Here are some tips and tricks when using Sage:

Use the refresh icon to highlight feeds with new items

In the Sage window, click the refresh icon. This checks each RSS feed to see if it has changed. If it has, the news feed title changes to bold text.

Figure 2: Customize the Firefox toolbar to make Sage easier to open.

Make the Sage sidebar available on your toolbar

Right-click in the Firefox window, somewhere near the very top menu. Then you’ll be able to click the Customize item as shown in Figure 2. Not all that many people are aware that you can do this, but it can make a big difference. Drag the Sage icon up to the toolbar somewhere for easy access. While you’re here, you may want to drag the printer icon up there too.

Open individual stories in tabs

Tabbed browsing is one of the best features in Firefox, and makes reading news feeds a two step process: first scan the news items for stories you want to read in depth, opening them in background tabs.
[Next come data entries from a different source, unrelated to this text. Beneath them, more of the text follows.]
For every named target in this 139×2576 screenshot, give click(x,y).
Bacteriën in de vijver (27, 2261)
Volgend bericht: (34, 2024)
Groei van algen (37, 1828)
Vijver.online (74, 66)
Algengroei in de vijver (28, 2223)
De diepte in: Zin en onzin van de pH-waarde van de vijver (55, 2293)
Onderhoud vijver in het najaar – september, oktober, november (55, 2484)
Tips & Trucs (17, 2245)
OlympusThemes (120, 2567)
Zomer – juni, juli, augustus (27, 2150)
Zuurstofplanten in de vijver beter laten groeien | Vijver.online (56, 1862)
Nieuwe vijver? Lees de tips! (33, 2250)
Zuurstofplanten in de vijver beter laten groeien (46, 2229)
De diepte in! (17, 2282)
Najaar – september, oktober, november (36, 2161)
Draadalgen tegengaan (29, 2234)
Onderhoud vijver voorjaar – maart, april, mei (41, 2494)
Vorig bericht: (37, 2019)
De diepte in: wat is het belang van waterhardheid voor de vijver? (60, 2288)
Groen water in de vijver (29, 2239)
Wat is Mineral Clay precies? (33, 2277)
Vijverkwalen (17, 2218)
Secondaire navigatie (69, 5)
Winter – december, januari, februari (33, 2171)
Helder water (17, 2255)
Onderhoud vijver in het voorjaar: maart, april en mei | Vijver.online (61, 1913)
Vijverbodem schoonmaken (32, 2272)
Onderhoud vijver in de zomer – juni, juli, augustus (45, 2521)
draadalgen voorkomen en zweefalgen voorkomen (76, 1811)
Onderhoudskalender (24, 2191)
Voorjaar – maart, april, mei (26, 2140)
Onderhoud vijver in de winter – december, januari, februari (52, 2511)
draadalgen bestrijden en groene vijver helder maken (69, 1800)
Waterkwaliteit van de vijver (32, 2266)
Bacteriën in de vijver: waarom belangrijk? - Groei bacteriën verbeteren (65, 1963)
Then read the stories. If you have a wheel mouse, click on the headline with the wheel to open it in a background tab. If you don’t have a wheel mouse or a middle button, you have to right-click the link to open it in a new tab.
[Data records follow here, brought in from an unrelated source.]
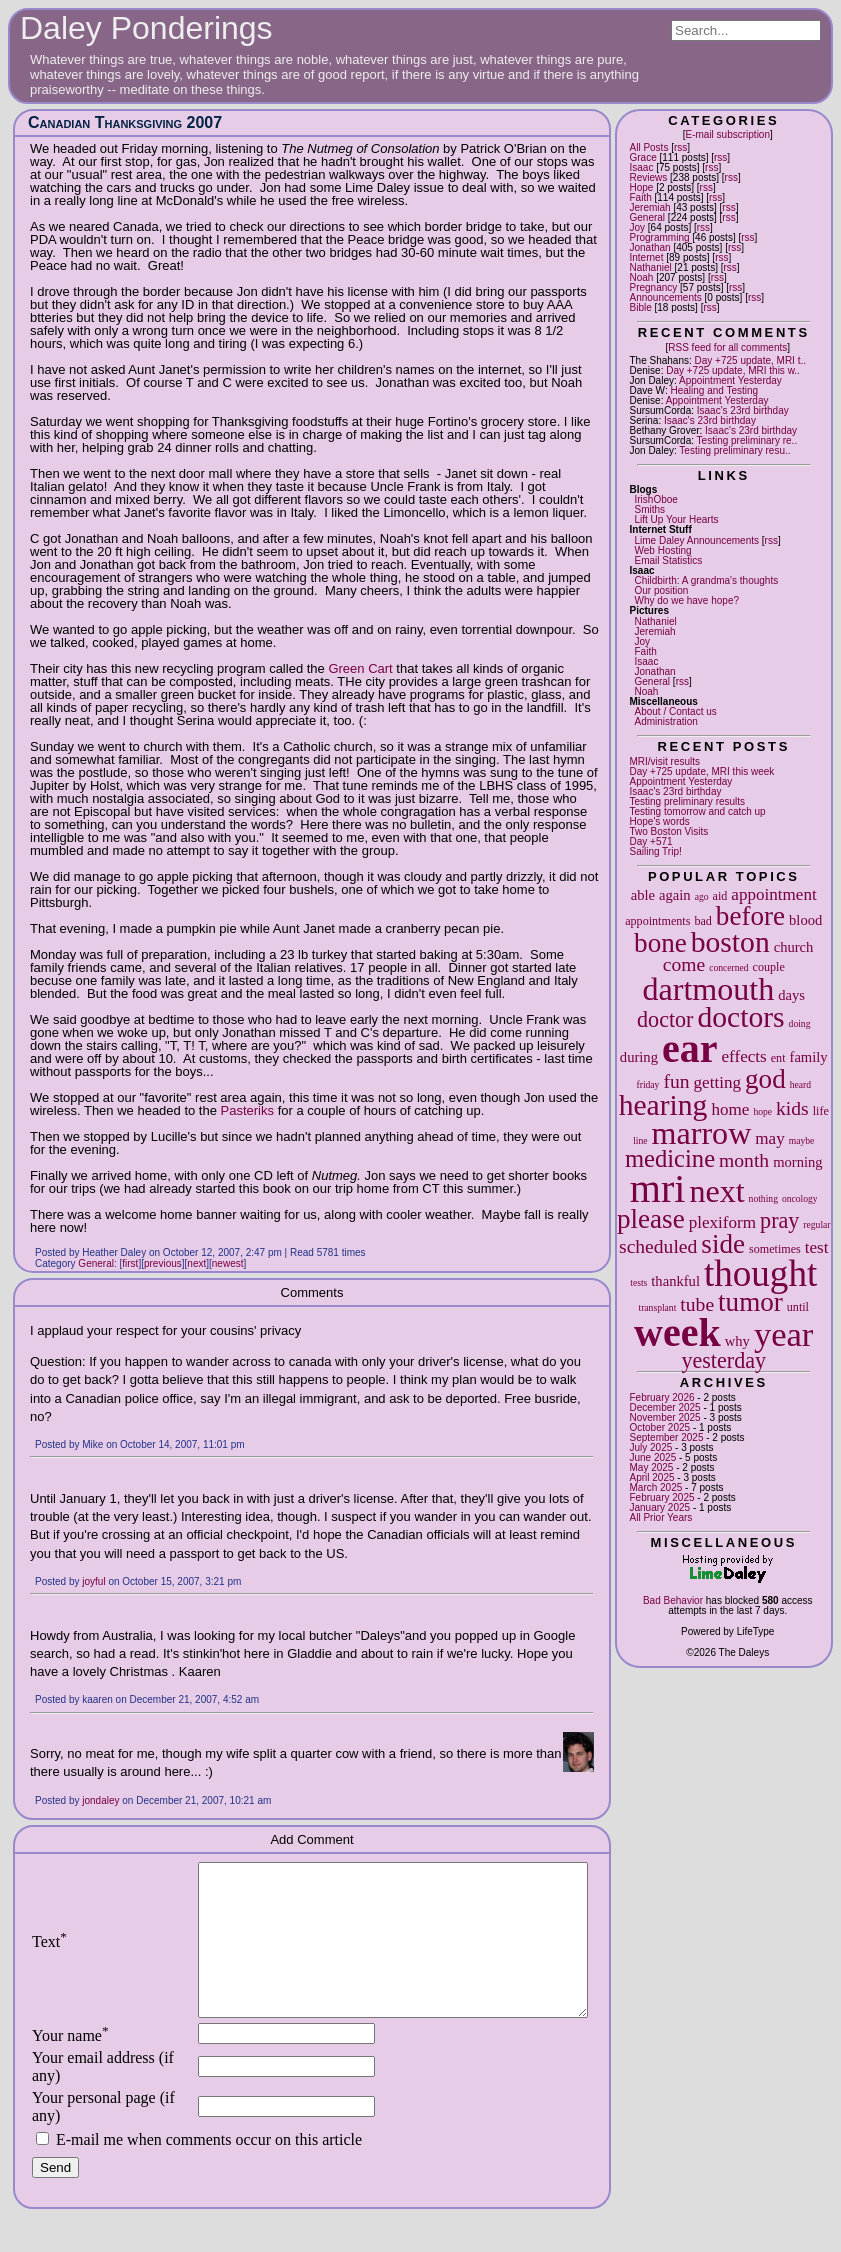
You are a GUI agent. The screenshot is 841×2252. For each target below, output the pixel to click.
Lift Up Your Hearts (677, 519)
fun (676, 1081)
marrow (702, 1133)
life (821, 1111)
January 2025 (660, 1507)
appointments (657, 921)
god (765, 1079)
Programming (660, 237)
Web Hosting (663, 550)
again (675, 895)
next (716, 1191)
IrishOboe (656, 499)
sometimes (775, 1249)
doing (800, 1023)
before (750, 916)
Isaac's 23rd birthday (743, 410)
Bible (641, 307)
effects (743, 1056)
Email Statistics (669, 560)
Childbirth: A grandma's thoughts (707, 580)
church (794, 947)
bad (702, 921)
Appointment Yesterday (730, 380)
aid (720, 896)
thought (760, 1273)
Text (49, 1956)
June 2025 (653, 1457)
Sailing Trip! (656, 851)
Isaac (642, 167)
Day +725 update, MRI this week (702, 771)
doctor (665, 1019)
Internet (647, 257)
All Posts (649, 147)
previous (163, 1263)
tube (697, 1304)
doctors (740, 1017)
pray (779, 1220)
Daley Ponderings (146, 28)
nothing (763, 1198)
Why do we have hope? (687, 600)
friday (648, 1084)
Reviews (649, 177)
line (640, 1140)
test (817, 1247)
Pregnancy (654, 287)
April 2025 (652, 1477)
Figure 3: Use the Discover Feeds button to find the RSS feeds on a web page.

Add feeds from the page you are browsing

When you visit a web site with an RSS feed, sometimes you’ll see a little orange icon in the browser status bar. But not always. Some RSS feeds appear as various icons on the page, with labels such as XML, RSS, Atom, or Feed. Sometimes they’re just links. Sage can find all of the feeds linked on whatever page you’re viewing, by clicking the Discover Feeds button as shown in Figure 3.

Choosing news feeds

As mentioned earlier, you can find news, opinions, and insights for all sorts of topics through RSS news feeds. So, where do you start? I suggest starting with the periodicals that you already read. Most newspapers publish RSS feeds of their headlines, and often different feeds for different sections of their paper. Many magazines publish news feeds, too. But these are just the start.

Thanks to the internet, traditional mass media no longer holds a monopoly on information channels. You can go straight to the source of news for your interests. Or choose any other channel or filter to get your information. As journalistic standards have evaporated, we all must learn to be more critical and discerning about where we learn what we know—this is a prime lesson the internet has to teach. But it also gives us the tools to easily find contrasting points of view, hear all sides of an argument before coming to a conclusion.

I have quite a mix of news feeds in Sage, a mix of traditional news media, other organizations, and individual blogs which I’ve come to respect. Here’s a sampling:

  • New York TimesTechnology section (and several other sections).
  • Christian Science MonitorWork/Money section (and other sections).
  • Wired News, news about technology and culture.
  • Slashdot, “News for Nerds, stuff that matters”. Slashdot is basically a big conversation board with topics that point to stories all over the internet.
  • Linux Today, another news aggregator that points to stories published elsewhere about Linux and free software.
  • Seth Godin's blog. Seth is an author of a marketing book who has lots of ideas about how the internet impacts on traditional marketing.
  • Joi Ito's blog. Joi is an investor in Japan who travels all over the world, participates in various standards bodies such as ICANN, and has been involved in many internet startups and ideas.
  • The Long Tail blog, by Chris Anderson. Anderson is the editor of Wired Magazine, and he writes about how the sheer availability of online shelf space is leading to entirely different market behavior.
  • Freakonomics blog, by the authors of the new economic book called, what else, Freakonomics.